Sir John Templeton’s investment approach is very much in the style of people like Jim Rogers and Mason Hawkins of Southeastern Asset Management who scour the globe for the best investments.


In his foreword, Sir John describes his approach to investing. That is to “identify points of maximum pessimism in a stock, an industry or a country” and to invest at those points.

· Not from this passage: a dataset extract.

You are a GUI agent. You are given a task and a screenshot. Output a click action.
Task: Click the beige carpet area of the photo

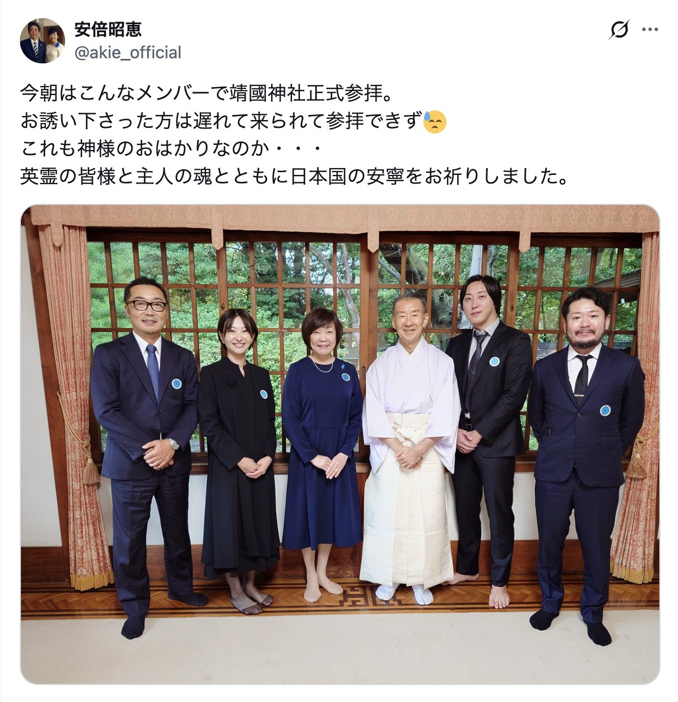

Templeton’s approach is often to identify a theme or idea first and develop his investment strategy accordingly. For example, Chapter 2 discusses how in 1939 Sir John came to the conclusion that the war in Europe would stimulate a surge in demand for industrial materials creating an economic boom in the United States that would benefit all businesses including the weakest or below average companies. He bought 104 of the most undervalued companies he could find and was extremely successful, for as the war boom played out, his stocks increased in value fourfold.


Templeton’s approach is to look globally for emerging economies and Chapter 4 looks at Sir John’s foray into Japan . Sir John Templeton along with Shelby Davis and others was one of the first foreign investors to see the enormous potential in Japan in the 1950s & 1960s. Japan was a country characterized by high GDP growth. It was developing from simply being a low-cost producer of textiles into producing higher value added industrial goods. Japan ’s people were savers and worked hard. Finally, the government was slowly loosening the rules on foreign ownership and opening up the economy.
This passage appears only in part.